> _EXERCISE DESCRIPTION_
Please turn the lines into a Markdown table with columns named Row and Line, starting with the line containing "At what (x,y)" and going on through the line containing "Looking at the". Skip blank lines and leave the pictures out.

> _INFORMATION SUPPLIED_
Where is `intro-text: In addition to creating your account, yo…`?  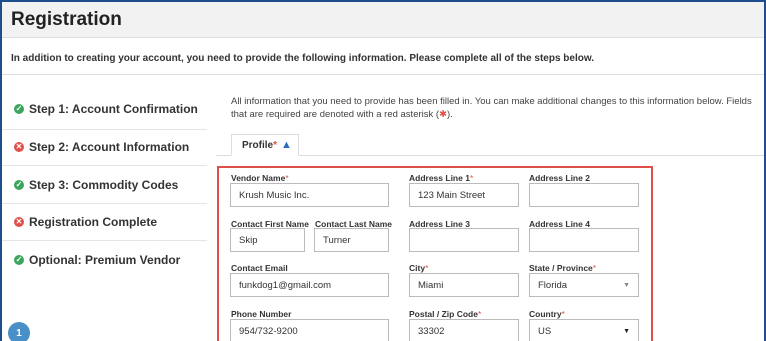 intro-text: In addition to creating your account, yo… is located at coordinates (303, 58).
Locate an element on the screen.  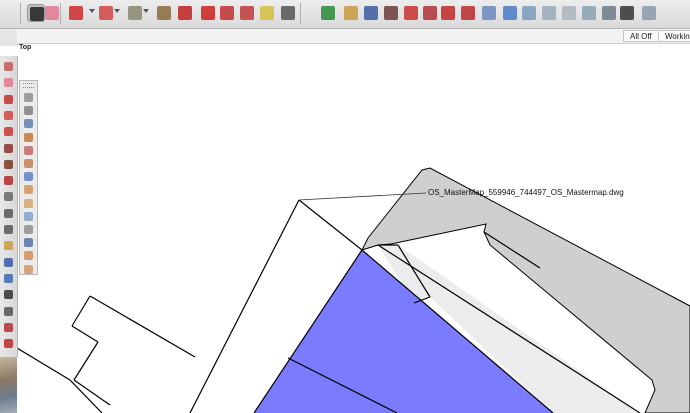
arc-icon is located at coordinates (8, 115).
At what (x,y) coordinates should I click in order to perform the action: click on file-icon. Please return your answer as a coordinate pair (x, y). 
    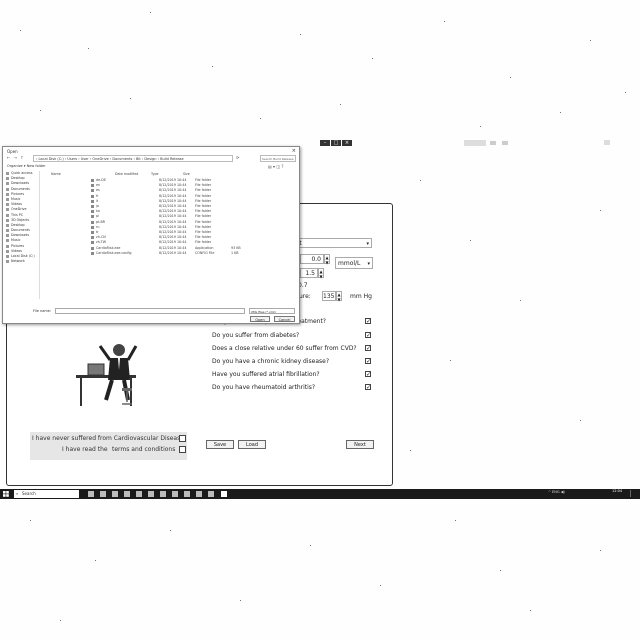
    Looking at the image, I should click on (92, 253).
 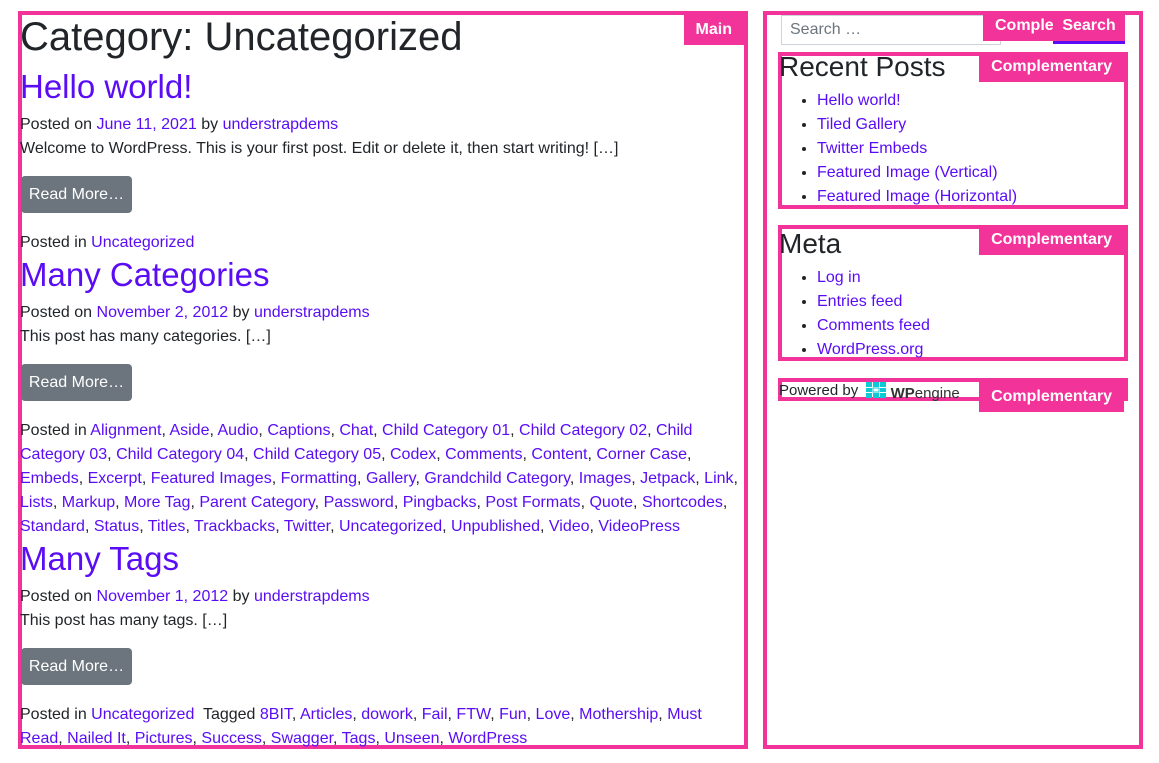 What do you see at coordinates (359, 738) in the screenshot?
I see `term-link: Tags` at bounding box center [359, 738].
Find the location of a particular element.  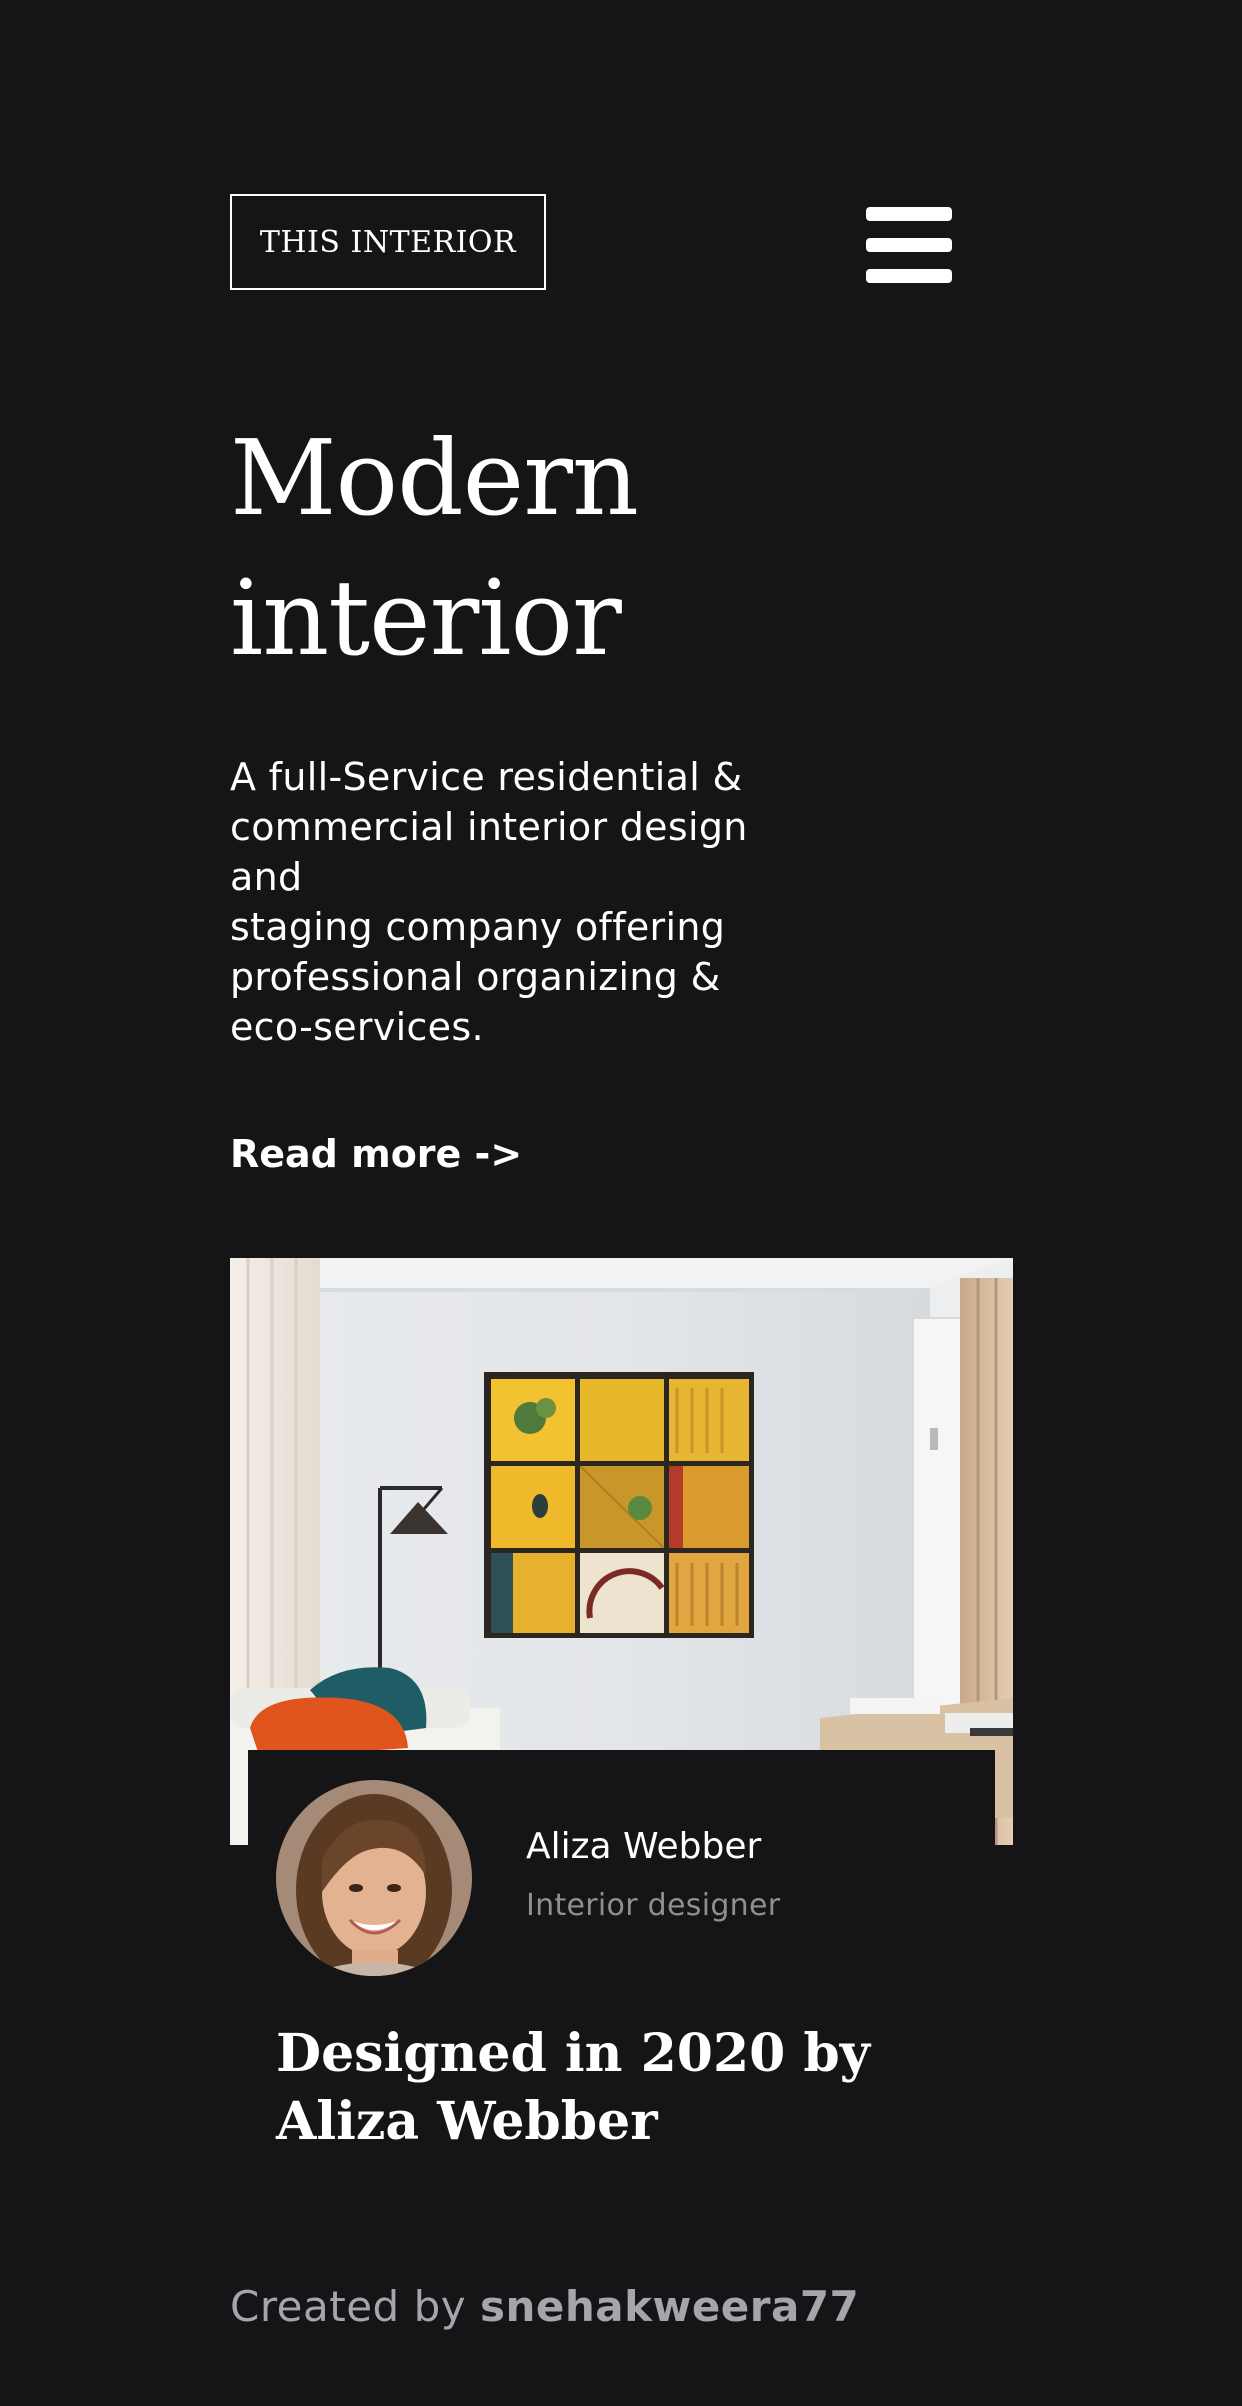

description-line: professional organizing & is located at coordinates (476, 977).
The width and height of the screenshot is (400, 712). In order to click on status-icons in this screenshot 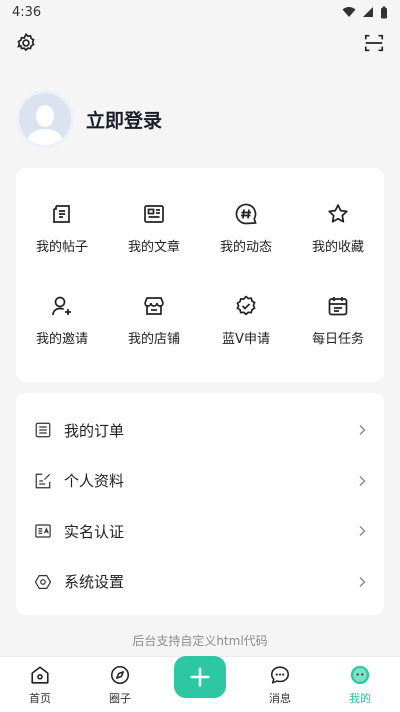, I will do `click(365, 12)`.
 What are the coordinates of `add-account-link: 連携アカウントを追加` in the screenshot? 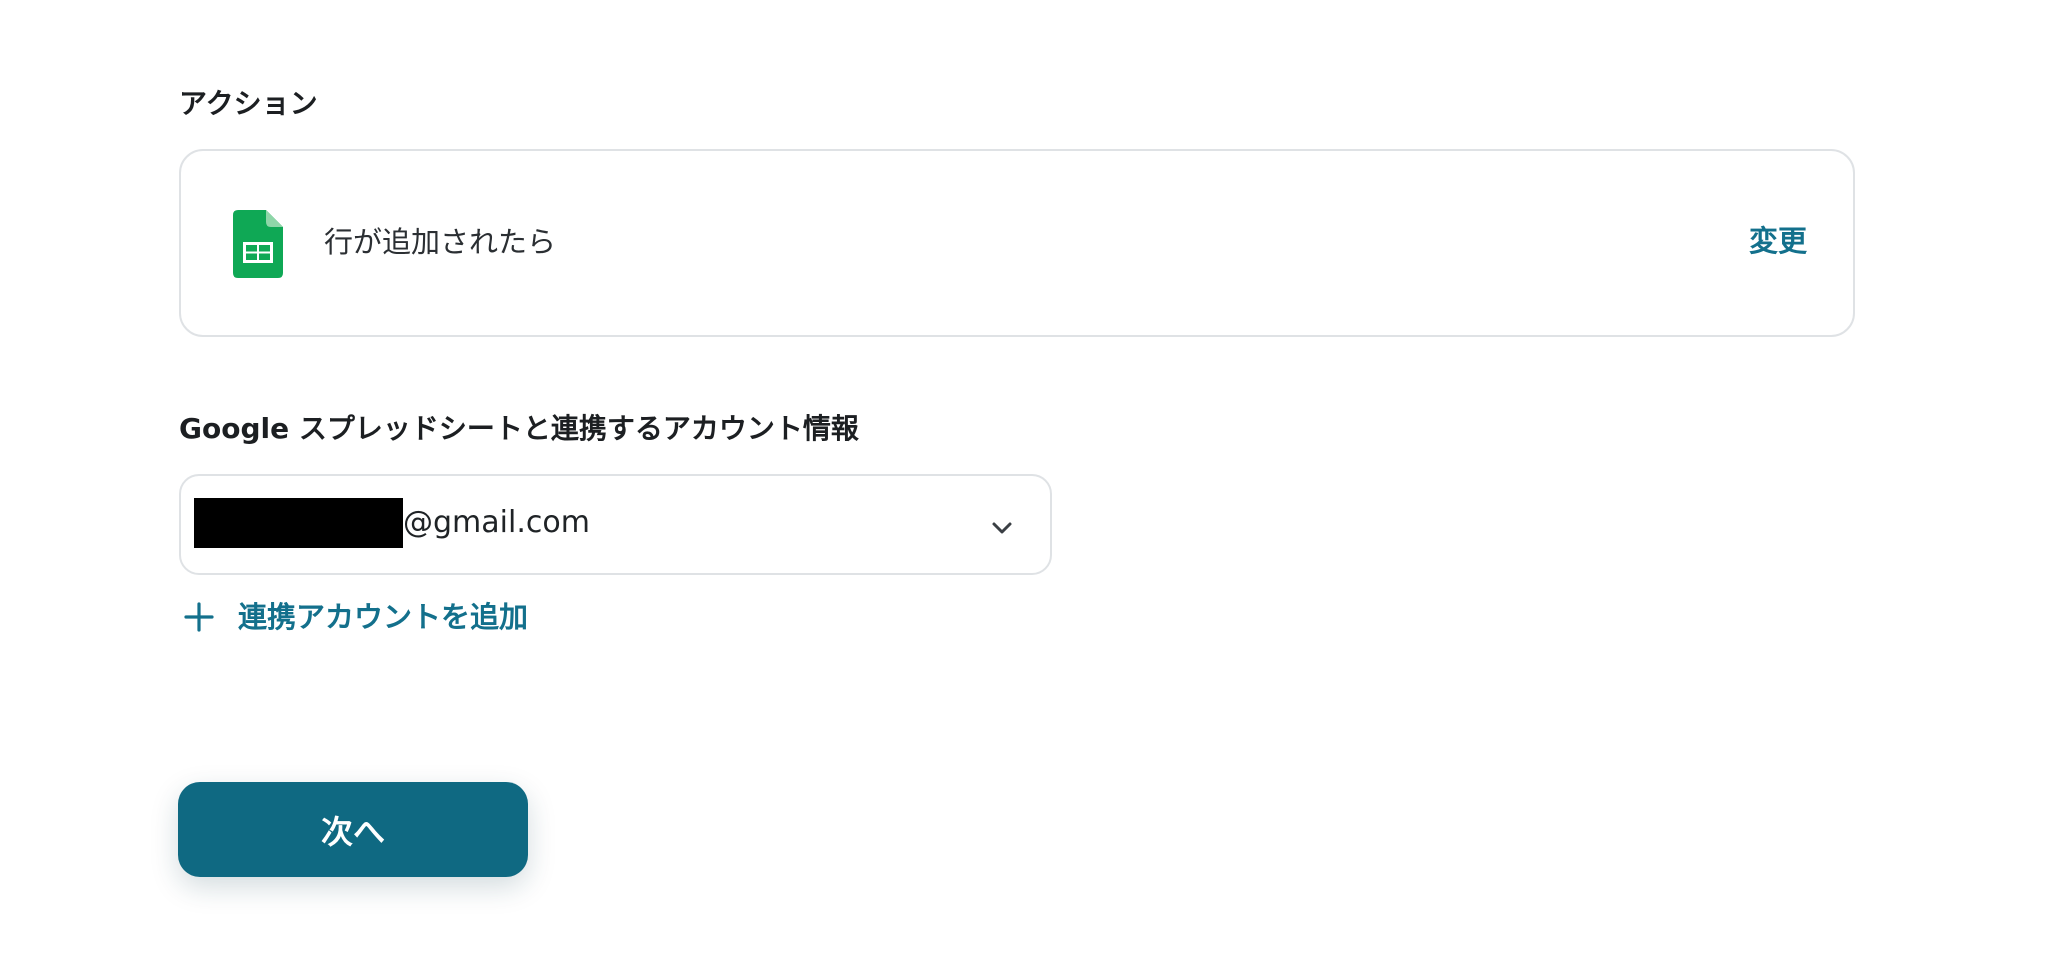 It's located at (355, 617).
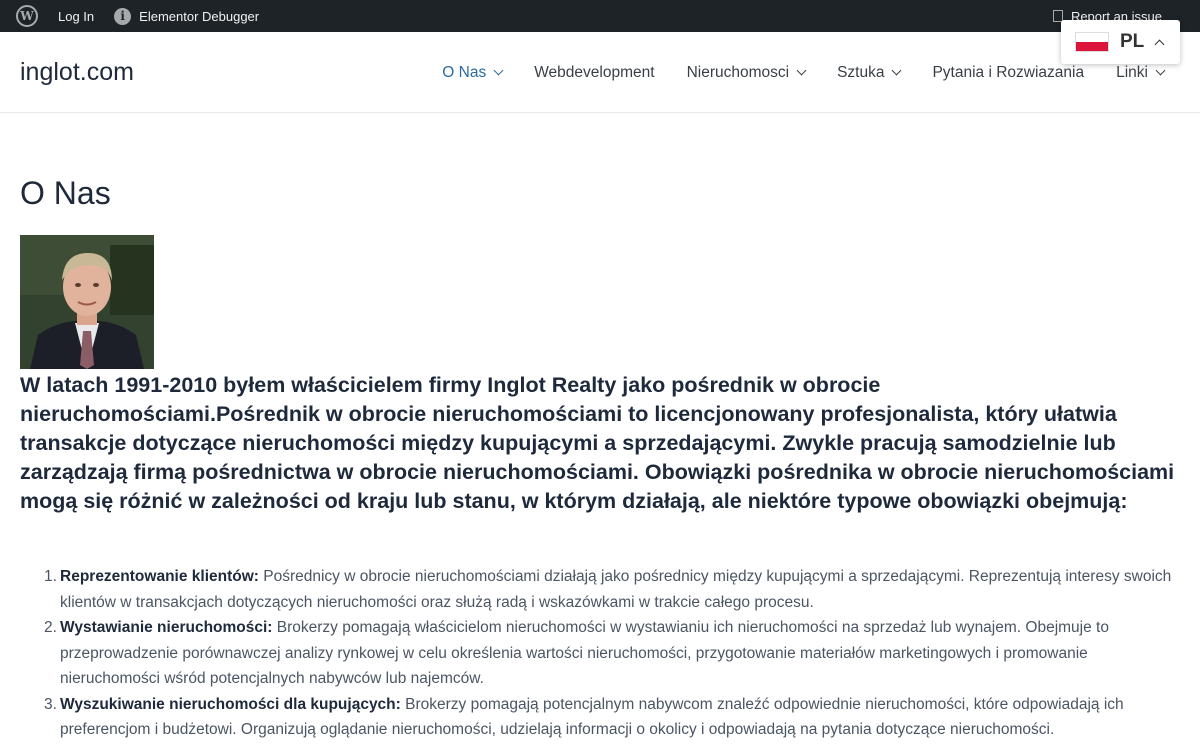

> _ANSWER AREA_
| Row | Line |
|---|---|
| 1 | At what (x,y) coordinates should I click in order to perform the action: click on file-icon. Please return your answer as a coordinate pair (x, y).  |
| 2 |     Looking at the image, I should click on (92, 253). |